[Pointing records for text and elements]
....
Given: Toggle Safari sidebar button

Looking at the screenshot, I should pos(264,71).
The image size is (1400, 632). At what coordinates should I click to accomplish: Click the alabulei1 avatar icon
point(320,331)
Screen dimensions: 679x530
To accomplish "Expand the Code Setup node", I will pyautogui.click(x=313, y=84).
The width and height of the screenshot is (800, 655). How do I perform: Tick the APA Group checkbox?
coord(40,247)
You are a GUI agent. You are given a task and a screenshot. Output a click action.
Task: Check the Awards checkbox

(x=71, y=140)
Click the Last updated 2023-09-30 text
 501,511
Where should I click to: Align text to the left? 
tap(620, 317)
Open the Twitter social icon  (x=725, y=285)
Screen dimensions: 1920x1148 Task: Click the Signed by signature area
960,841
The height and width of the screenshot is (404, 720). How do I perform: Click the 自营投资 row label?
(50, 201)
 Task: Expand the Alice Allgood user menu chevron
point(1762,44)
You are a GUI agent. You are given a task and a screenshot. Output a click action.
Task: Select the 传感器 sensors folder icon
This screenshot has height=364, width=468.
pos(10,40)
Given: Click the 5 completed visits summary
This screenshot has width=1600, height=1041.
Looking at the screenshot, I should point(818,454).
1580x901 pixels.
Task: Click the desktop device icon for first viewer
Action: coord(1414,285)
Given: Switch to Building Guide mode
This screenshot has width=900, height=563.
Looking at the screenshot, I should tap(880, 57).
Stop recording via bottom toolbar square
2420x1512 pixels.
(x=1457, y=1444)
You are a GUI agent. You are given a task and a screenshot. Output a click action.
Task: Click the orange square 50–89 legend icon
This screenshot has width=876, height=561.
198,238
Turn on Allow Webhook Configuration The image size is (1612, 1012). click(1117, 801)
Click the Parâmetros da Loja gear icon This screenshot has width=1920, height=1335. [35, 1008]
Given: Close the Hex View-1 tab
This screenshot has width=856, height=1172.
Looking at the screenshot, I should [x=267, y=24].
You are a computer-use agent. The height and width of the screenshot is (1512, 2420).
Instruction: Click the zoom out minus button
....
- _What is asked_
Give the lines from the one that contains "Given: Close the Hex View-1 tab" through the last line of the entries above as a JSON list of strings, one string per line, with blank lines left out.

- _Answer below_
[
  "Given: Close the Hex View-1 tab",
  "This screenshot has width=856, height=1172.",
  "Looking at the screenshot, I should [x=267, y=24].",
  "You are a computer-use agent. The height and width of the screenshot is (1512, 2420).",
  "Instruction: Click the zoom out minus button"
]